The new calm before the next storm of the NPPF

For a government that last week got a roasting for the presentational failure of its Budget - trying to pass off a £3bn pensioner tax hike as a mere “simplification” of the system - it played a blinder this week with its planning reforms. Reading the papers the day after the launch of the planning rule book on Tuesday, it was hard to find a dissenting voice - developers, environmentalists and local councils all professed themselves pleased with the final outcome, which was deemed to have taken on board many of their criticisms without losing its basic pro-development stance. After all, getting all those people singing with one voice is no mean feat.

Some might say it was about time the message had got through, given the deeply unimpressive way the communication of the original draft was handled last summer.
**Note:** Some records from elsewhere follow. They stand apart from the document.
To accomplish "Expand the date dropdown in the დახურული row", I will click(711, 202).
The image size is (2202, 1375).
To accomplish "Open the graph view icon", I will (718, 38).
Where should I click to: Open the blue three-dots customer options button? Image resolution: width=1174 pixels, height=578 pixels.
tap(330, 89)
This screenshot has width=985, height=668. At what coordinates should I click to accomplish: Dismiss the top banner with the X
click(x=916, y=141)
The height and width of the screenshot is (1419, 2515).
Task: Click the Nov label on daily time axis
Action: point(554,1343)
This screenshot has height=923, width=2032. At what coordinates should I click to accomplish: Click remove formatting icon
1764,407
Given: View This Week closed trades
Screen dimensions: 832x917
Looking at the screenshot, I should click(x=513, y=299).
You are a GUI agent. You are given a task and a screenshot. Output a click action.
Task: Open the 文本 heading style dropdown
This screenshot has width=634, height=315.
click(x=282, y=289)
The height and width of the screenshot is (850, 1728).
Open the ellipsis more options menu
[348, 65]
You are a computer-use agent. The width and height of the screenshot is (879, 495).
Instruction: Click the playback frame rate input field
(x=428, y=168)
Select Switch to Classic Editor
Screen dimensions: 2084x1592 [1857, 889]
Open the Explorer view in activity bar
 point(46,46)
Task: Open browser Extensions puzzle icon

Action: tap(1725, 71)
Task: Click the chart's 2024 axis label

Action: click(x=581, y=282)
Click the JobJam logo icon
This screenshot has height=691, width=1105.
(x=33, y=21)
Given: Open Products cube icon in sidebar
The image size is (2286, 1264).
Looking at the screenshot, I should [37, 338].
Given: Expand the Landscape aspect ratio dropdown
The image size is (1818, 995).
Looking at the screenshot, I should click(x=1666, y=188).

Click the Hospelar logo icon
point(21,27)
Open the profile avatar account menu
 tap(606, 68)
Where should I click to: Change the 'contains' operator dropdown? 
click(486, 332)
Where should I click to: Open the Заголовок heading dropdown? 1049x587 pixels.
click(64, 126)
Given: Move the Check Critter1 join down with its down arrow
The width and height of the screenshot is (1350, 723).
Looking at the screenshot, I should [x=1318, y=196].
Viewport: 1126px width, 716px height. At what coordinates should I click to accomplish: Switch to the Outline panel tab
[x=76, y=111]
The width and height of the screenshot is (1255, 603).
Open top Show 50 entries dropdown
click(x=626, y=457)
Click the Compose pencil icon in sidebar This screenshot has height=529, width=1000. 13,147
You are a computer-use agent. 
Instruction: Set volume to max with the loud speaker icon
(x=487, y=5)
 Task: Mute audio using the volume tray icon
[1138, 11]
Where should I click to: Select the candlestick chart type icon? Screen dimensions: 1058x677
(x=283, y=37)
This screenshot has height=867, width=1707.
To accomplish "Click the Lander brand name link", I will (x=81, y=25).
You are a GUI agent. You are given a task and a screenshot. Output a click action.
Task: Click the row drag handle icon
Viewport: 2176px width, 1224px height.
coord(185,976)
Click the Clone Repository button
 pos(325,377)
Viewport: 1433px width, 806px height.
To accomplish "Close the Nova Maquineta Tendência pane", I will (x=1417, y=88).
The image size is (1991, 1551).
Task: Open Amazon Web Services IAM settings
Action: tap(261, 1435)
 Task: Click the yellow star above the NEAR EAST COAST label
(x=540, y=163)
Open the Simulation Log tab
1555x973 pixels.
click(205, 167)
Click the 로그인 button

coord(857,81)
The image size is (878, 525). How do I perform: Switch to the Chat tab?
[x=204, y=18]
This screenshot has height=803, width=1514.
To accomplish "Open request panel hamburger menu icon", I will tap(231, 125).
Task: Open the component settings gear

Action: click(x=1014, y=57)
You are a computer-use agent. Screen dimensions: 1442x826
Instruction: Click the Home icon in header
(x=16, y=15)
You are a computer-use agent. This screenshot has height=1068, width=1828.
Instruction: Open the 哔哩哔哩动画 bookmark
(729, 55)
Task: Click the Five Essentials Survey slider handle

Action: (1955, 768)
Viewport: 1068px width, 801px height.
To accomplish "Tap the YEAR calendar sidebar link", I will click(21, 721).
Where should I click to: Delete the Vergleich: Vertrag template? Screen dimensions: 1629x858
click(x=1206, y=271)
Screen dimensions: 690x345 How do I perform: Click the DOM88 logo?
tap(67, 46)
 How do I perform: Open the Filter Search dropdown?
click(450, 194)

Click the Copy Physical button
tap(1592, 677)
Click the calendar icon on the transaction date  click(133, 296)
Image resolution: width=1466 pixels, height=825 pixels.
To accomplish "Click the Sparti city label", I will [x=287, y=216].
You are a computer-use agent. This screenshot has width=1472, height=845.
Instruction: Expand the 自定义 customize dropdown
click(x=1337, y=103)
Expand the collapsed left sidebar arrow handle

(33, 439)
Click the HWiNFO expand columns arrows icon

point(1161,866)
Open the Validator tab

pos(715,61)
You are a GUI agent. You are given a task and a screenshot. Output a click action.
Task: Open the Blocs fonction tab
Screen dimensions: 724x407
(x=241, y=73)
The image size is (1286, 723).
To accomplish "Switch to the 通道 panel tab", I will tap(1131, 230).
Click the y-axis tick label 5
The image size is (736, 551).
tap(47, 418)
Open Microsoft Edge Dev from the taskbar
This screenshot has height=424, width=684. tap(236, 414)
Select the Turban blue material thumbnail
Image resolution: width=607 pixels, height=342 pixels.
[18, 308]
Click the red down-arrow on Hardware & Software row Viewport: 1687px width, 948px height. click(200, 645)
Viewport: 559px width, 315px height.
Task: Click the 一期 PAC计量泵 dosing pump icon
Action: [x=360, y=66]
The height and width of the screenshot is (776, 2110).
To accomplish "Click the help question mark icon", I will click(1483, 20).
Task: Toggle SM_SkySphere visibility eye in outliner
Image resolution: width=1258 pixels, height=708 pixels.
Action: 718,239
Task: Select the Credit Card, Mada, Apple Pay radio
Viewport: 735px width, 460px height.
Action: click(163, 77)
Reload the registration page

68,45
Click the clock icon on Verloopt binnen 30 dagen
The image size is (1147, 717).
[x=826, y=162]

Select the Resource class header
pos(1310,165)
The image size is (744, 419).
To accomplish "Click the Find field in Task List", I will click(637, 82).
It was this that set in motion the bandwagon of public opposition just when ministers were off on holiday.

What the government has achieved is a deeply political compromise which gives just enough to every special interest to allow them to claim victory - the Telegraph was always going to want to say its Hands Off Our Land campaign had saved the English countryside.

Once local authorities realise the presumption in favour of development is already in effect, don’t expect this week’s political consensus to last too long

But look a little deeper and the reality is more complex. First, some of the positive reaction is due to the fact that parts of the document just seem to be more clearly drafted. Ideas that, previously, had been left implicit - such as favouring brownfield land - have now been made crystal clear.

The final version leaves no doubt, too, that when a local plan is up to date and adopted, it has primacy over the National Planning Policy Framework (NPPF). More detail on design is welcome, and cutting the line that “the default answer to development should be yes”, while frustrating to developers, is only to be expected in a democracy that has to balance everyone’s interests. Similarly the beefed-up definition of sustainable development merely puts it in line with existing government policy.

Of more concern to housebuilders will be the backtracking on the proposal in the original draft that councils put forward land for six years’ worth of housebuilding, as well as the insertion of the generic new protections for the countryside, with its explicit recognition of the “intrinsic character and beauty of the countryside”. On both of these fronts it will take time to see what the real impact will be.

Most troubling of all, however, is undoubtedly the confusion over how the NPPF will be implemented (see this week’s detailed analysis). Councils so far seem to have failed to notice that those that don’t have post-2004 plans will not be able to take advantage of the year-long transition period to the NPPF. For them the presumption in favour is already in effect, and developers will understandably look to take advantage. Once local authorities realise this, don’t expect this week’s political consensus to last too long.

The implementation arrangements seem so unclear that a huge amount of court time is all but inevitable. This is ironic, because the one thing the publication of the NPPF was supposed to do was end the two-year planning hiatus we’ve seen since the government ripped up the previous system. Unfortunately, as the lawyers rub their hands over the ambiguities, an end to that hiatus seems far from likely.